Brief.
Rewrite the entries as a JSON list of strings, one string per line and blank lines omitted, starting at the line holding "Where should I" and running through the end of the entries, inclusive. Leave the pictures out of the answer.

════════

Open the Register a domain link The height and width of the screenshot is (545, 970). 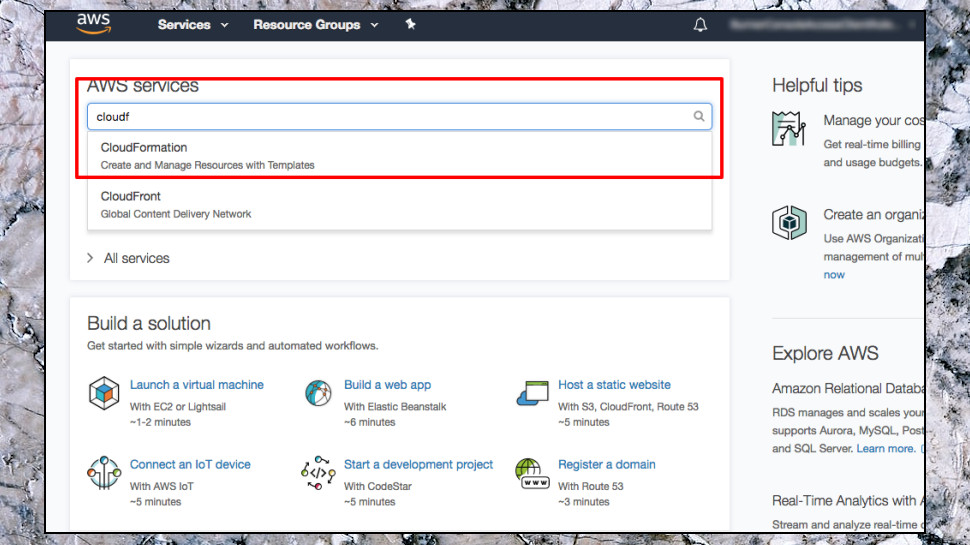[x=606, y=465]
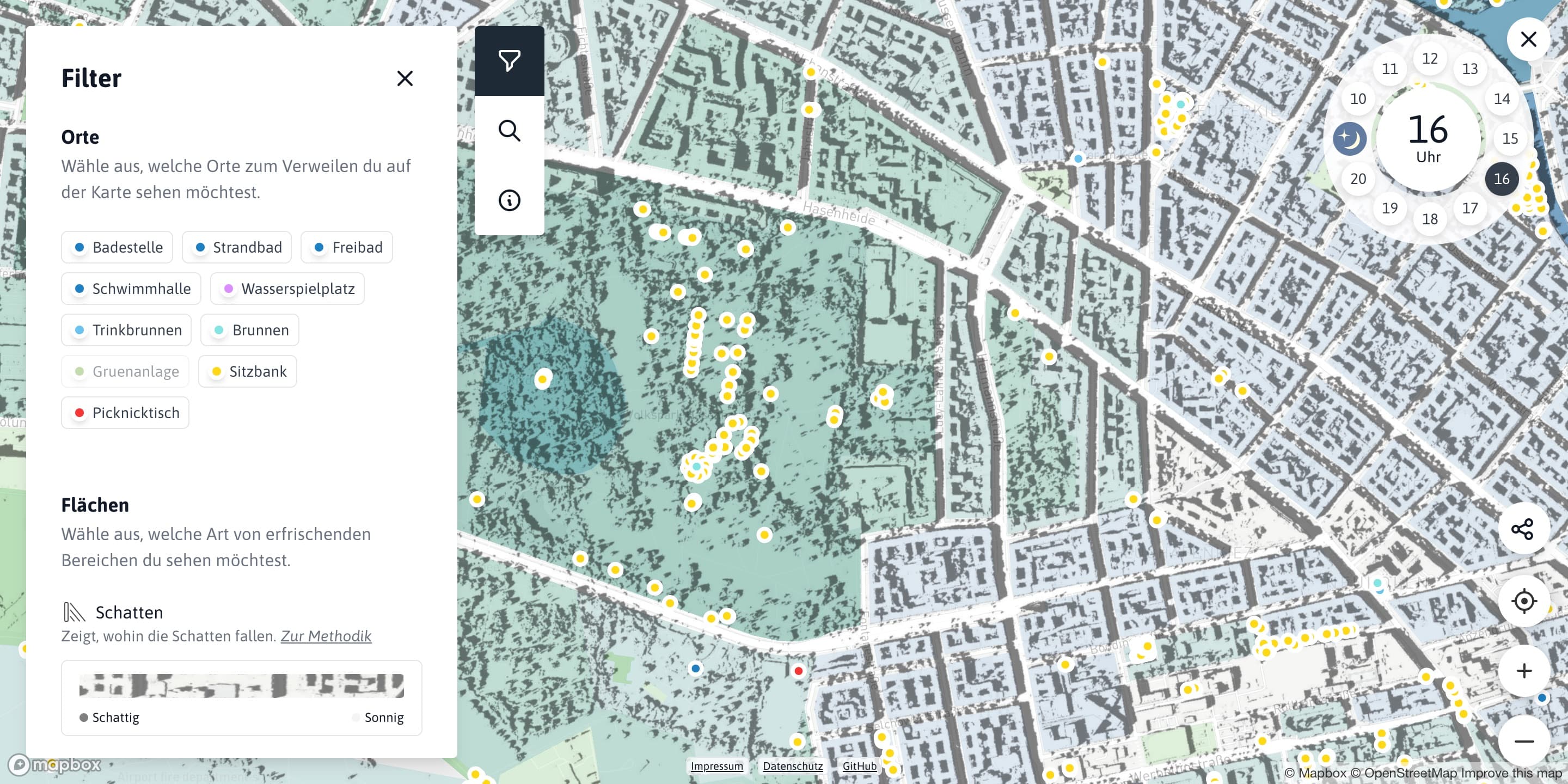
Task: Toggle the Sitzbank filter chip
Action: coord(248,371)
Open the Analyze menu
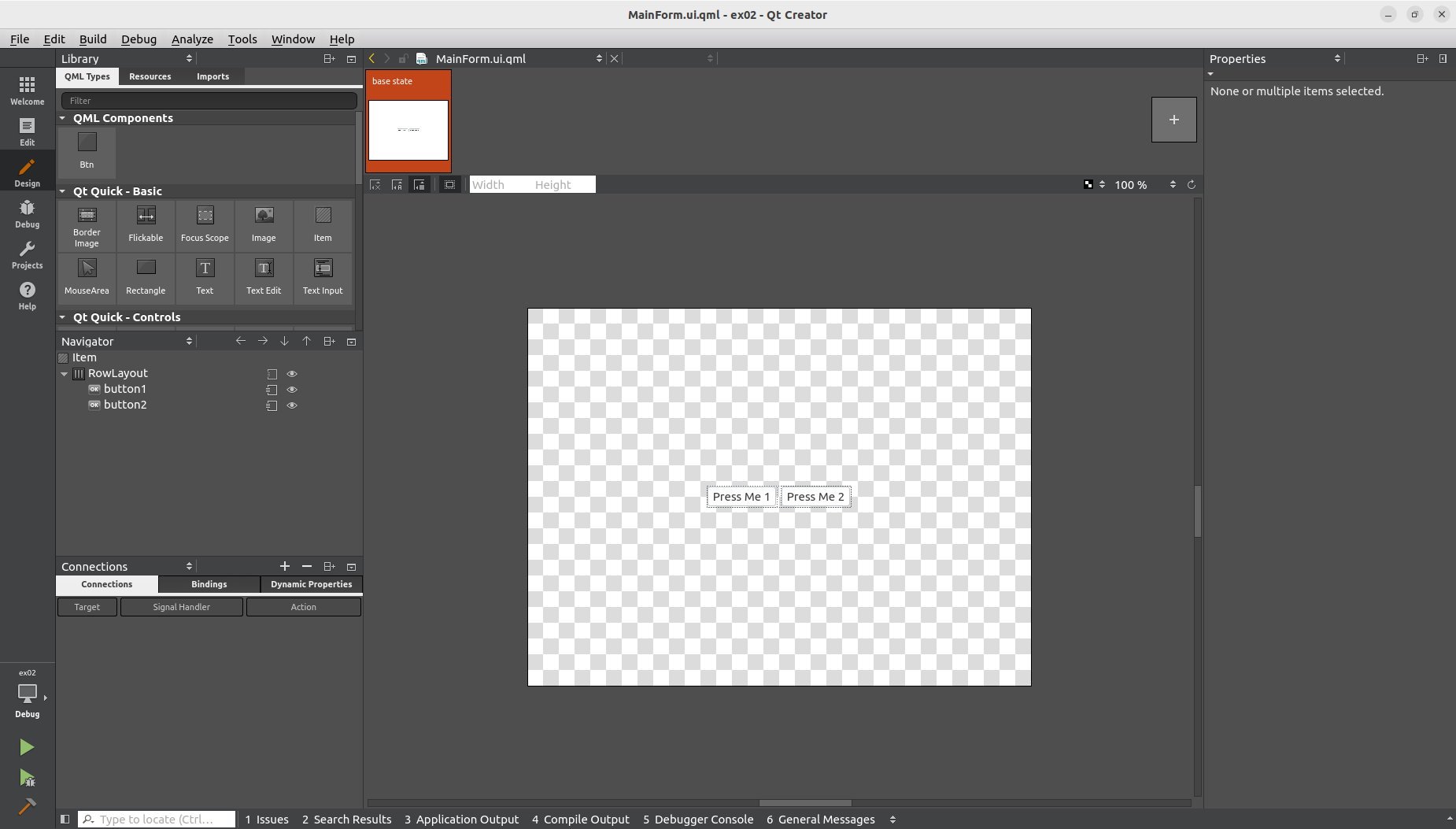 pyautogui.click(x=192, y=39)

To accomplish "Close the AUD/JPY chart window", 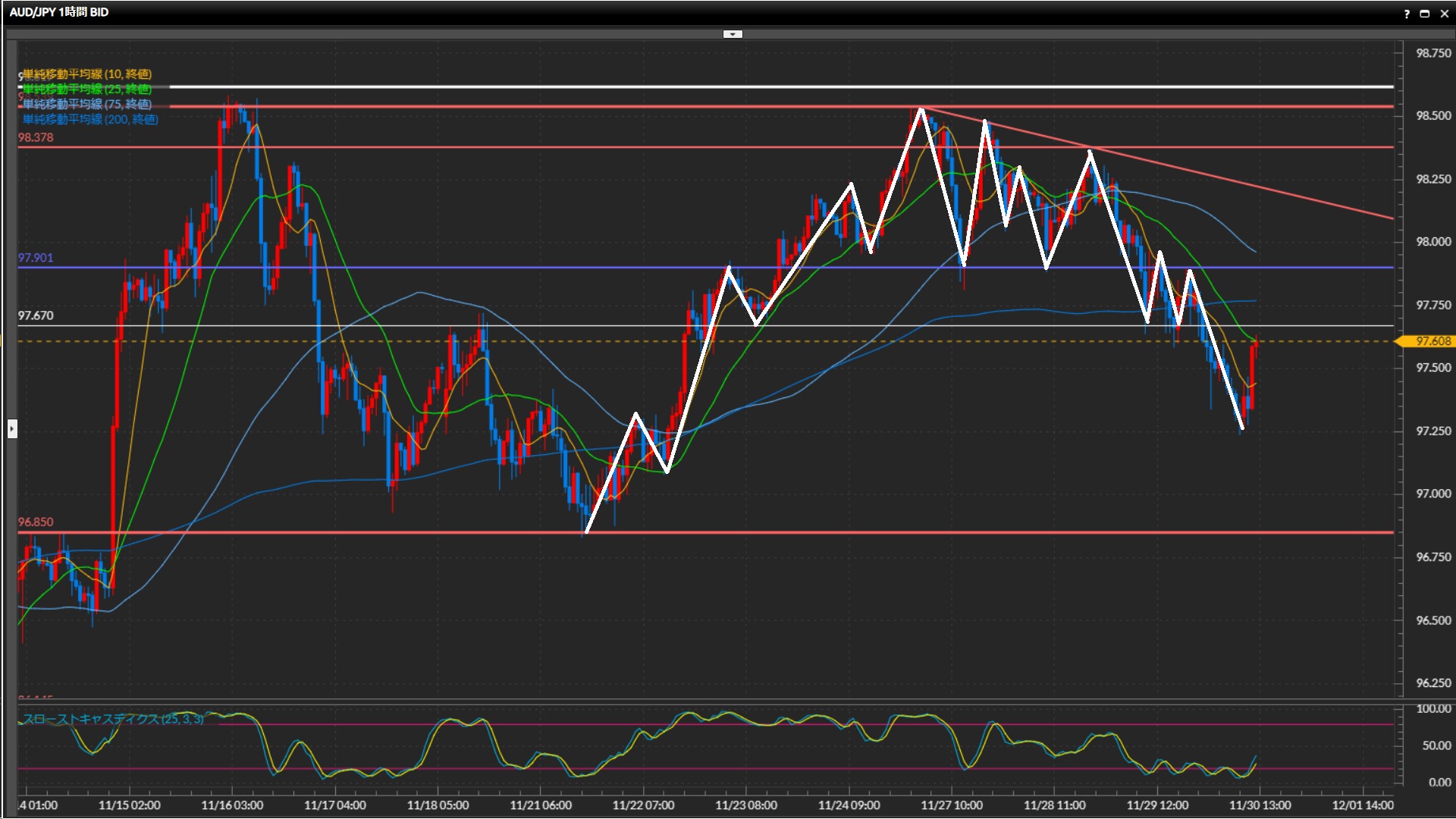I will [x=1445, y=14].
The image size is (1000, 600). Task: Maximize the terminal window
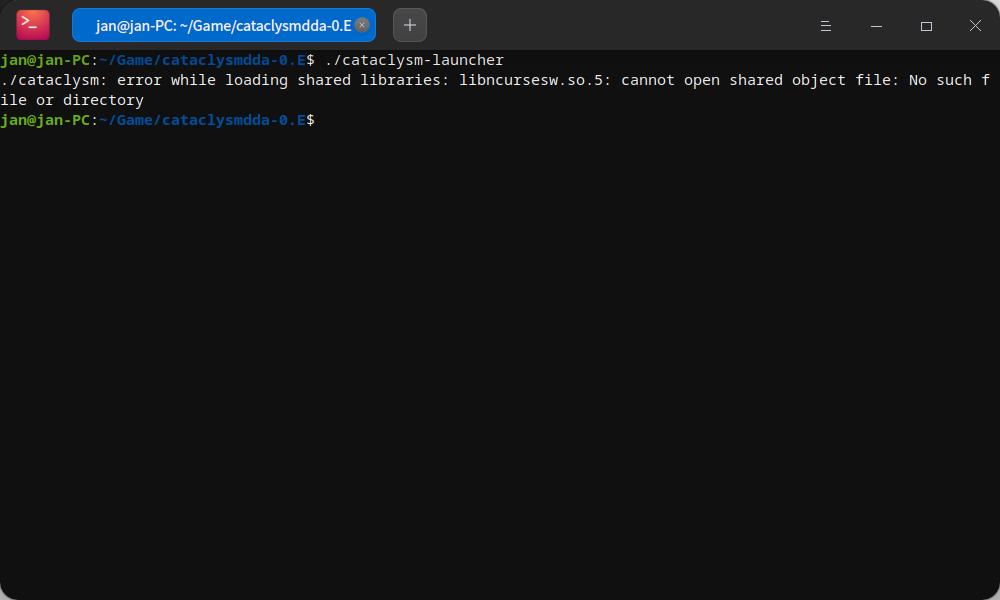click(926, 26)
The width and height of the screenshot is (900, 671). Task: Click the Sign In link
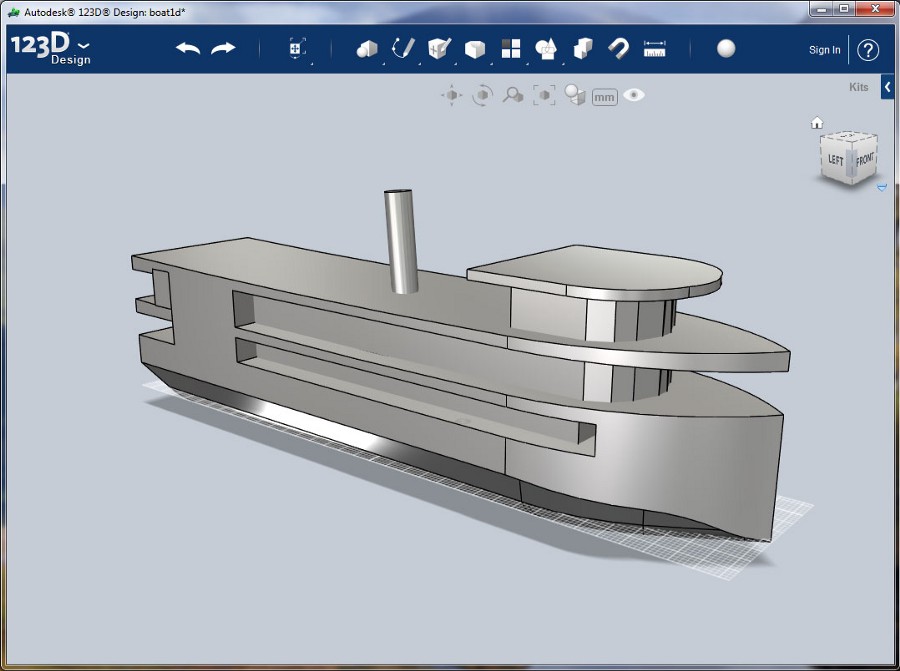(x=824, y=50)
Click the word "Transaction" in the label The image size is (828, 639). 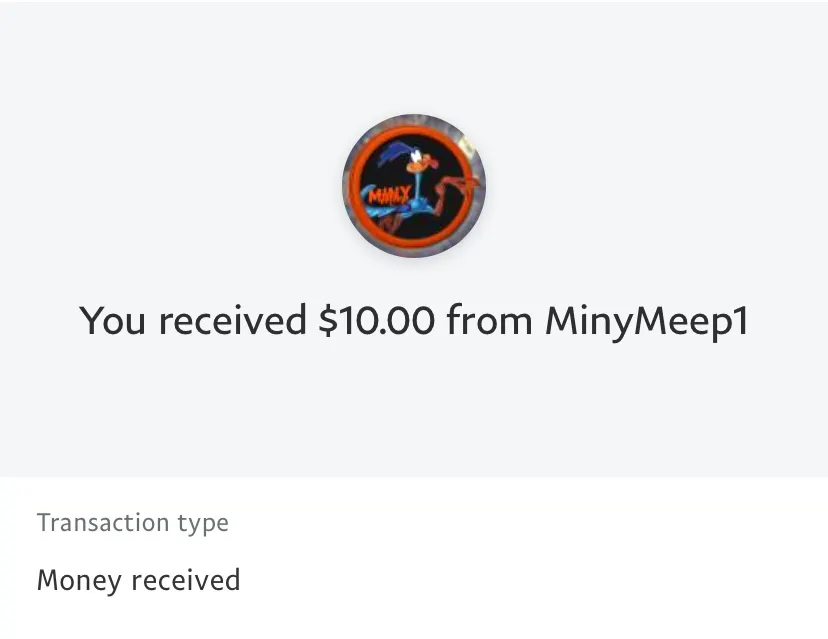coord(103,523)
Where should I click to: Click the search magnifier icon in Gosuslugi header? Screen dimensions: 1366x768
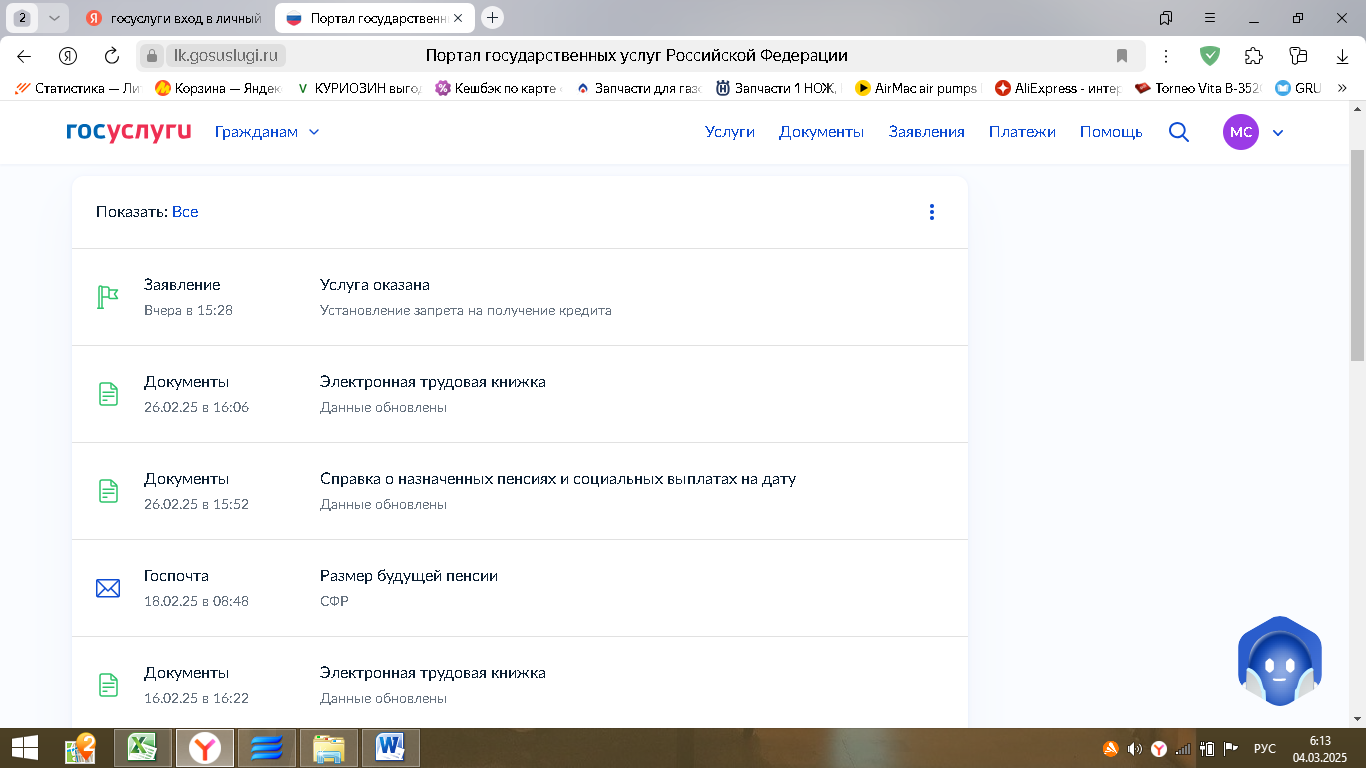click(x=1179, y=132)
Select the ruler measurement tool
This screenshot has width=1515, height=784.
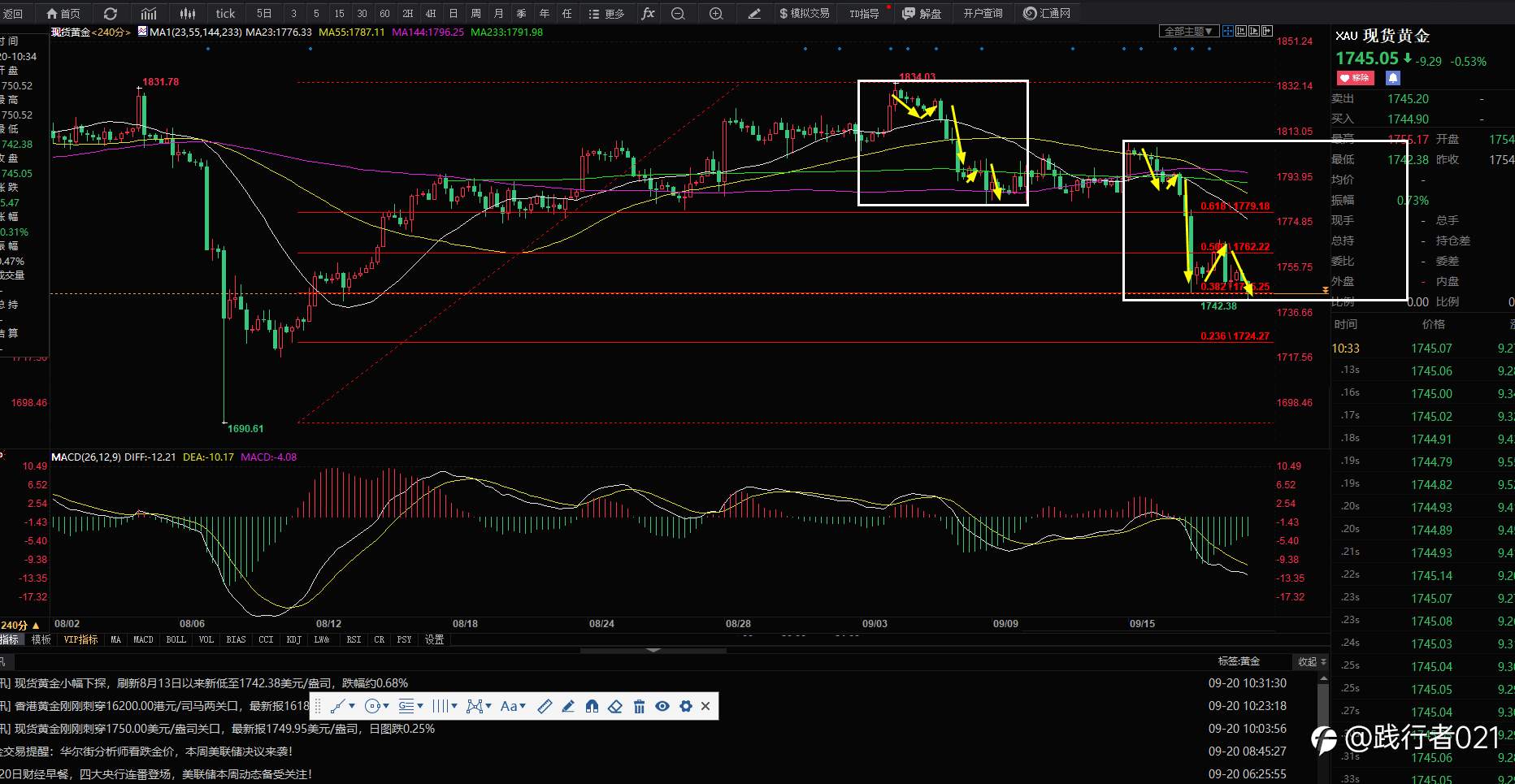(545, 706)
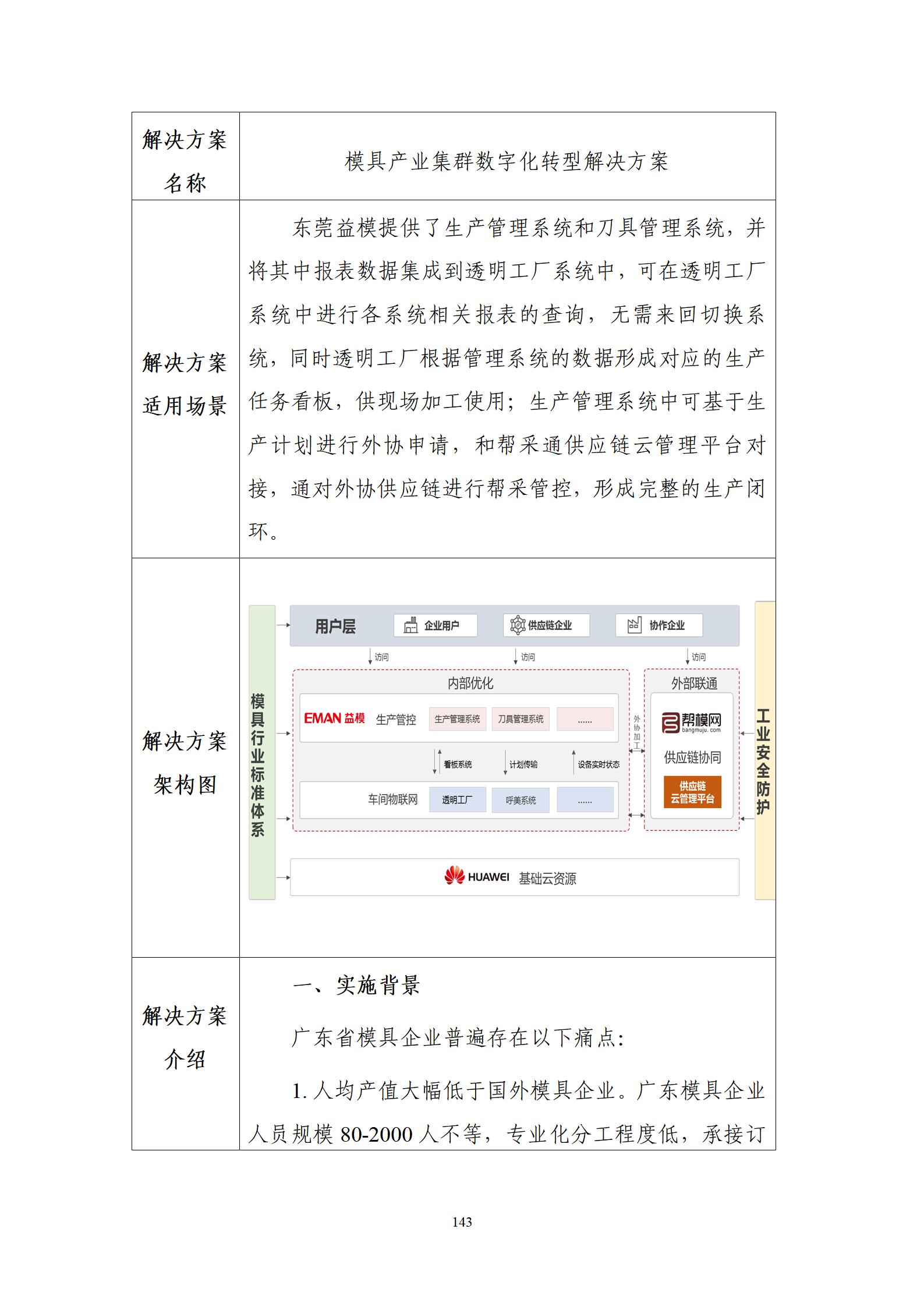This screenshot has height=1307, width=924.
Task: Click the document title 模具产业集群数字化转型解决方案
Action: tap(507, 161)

════════

Reply to the exercise.
[
  "Where should I click to: Click the search magnifier icon in Gosuslugi header? Screen dimensions: 1366x768",
  "click(x=1179, y=132)",
  "Select the ruler measurement tool",
  "This screenshot has width=1515, height=784.",
  "(545, 706)",
  "This screenshot has height=1307, width=924.",
  "Task: Click the document title 模具产业集群数字化转型解决方案",
  "Action: tap(507, 161)"
]